[Dataset entries]

====================

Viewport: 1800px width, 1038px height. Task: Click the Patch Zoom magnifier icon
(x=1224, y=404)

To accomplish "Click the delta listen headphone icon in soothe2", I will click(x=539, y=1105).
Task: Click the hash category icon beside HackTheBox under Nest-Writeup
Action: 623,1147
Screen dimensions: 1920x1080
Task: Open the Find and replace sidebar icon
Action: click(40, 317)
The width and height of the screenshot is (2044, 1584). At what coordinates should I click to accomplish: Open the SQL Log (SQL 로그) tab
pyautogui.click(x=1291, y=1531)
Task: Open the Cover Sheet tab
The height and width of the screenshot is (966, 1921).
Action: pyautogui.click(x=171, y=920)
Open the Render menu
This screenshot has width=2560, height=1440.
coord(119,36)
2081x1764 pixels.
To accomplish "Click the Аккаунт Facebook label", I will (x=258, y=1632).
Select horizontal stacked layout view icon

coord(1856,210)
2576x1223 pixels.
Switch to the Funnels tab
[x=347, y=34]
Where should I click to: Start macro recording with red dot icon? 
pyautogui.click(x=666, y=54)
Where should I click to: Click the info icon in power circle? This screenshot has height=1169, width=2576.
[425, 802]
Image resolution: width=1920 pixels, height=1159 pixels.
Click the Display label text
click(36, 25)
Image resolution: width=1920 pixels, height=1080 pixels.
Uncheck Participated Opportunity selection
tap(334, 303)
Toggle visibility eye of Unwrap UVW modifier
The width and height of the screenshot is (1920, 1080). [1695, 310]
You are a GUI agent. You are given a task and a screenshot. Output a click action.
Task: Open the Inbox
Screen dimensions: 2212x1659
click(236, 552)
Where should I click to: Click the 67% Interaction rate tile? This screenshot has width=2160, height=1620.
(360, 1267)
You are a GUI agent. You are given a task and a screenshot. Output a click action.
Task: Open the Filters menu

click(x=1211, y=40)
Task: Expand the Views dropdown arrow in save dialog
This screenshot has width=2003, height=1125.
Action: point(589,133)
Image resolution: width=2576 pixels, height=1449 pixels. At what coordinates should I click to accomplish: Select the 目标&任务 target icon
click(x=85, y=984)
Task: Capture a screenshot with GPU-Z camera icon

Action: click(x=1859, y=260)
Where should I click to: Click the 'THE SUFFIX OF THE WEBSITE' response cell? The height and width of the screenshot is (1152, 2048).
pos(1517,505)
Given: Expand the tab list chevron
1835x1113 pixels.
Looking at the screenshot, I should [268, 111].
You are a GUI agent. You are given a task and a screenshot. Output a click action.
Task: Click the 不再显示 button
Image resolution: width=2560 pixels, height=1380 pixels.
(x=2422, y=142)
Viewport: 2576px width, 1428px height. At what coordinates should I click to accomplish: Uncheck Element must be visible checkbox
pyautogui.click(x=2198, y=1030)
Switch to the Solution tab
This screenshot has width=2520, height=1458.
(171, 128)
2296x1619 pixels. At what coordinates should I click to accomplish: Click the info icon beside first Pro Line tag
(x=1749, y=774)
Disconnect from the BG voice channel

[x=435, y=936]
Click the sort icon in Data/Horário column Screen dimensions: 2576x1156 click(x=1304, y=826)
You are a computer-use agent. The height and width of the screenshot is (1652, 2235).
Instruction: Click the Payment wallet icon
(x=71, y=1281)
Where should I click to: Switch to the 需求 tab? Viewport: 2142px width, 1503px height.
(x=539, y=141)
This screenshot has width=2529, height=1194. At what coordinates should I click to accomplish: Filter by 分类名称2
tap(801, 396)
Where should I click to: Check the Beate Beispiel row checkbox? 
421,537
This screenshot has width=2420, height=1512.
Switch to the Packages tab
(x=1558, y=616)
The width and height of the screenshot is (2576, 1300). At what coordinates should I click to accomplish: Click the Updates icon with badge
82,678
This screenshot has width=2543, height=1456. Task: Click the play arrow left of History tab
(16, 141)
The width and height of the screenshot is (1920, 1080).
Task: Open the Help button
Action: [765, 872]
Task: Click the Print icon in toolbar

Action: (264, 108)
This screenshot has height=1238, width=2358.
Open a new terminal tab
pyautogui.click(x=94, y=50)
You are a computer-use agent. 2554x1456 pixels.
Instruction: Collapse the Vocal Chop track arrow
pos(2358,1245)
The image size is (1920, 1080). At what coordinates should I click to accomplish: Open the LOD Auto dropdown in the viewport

====================

**TASK**
Write down exactly the line with "Instruction: Collapse the", then each line after it through the end of the data.

**RESPONSE**
Instruction: Collapse the Vocal Chop track arrow
pos(2358,1245)
The image size is (1920, 1080). At what coordinates should I click to accomplish: Open the LOD Auto dropdown in the viewport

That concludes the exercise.